As I've explained in the first three parts of this little diatribe, and what it seems few people understand, is the guys doing the shooting don't make the decisions. They don't get the whole story, or anything near the truth. They're allowed to listen to Rush, but not Al Franken. They're allowed Fox 'News'. Most of the grunts in Iraq believe Saddam was in cahoots with Osama to pull off 9/11. So anybody who thinks the average soldier has any decision-making ability is fooling themselves. The grunts believe they are doing the right thing. They couldn't do their jobs if they didn't.
When we hear of abuses, crimes against civilians, and general misconduct by our soldiers, sailors, airmen, and Marines, you must remember the military is a tightly controlled organization. When those in the lower ranks act up, or act out, you can almost always trace it back to a permissiveness on the part of the command, be it the local commander, the theater commander, or the Commander in Chief himself.

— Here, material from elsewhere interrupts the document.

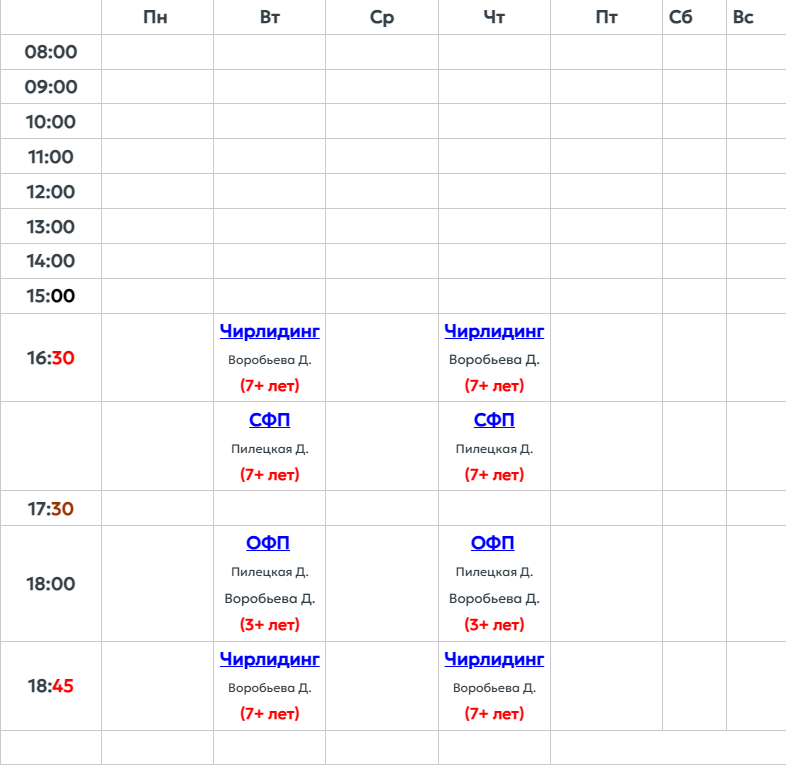
Task: Click the Tuesday СФП class link
Action: (269, 420)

When I was in, I knew how long my leash was. So did the other guys. We knew what our CO would let us get away with and we generally didn't cross the line. When we did, we paid, usually with really shitty details so we didn't forget exactly where the line was. My CO looked the other way to a lot of our hijinks but no one got hurt.
The line in the GWOT has become very wide and very gray. There is only one reason for that and it's simple. Failure of leadership. A rule of thumb to use is the wider and grayer the line, the higher up in the chain of command the failure goes. A supply sergeant running a black market operation out of Okinawa is a local command failure. Soldiers murdering innocent civilians and torturing prisoners is a failure at the top.
As I've said before, the grunts should pay for what they've done but so should the leadership. I've seen a whole buncha grunts go to jail over the past couple years, but the people who define where the line is have yet to answer for their crimes.
It is why I want more than to see Bush and his cronies out of power, I want them all in jail too.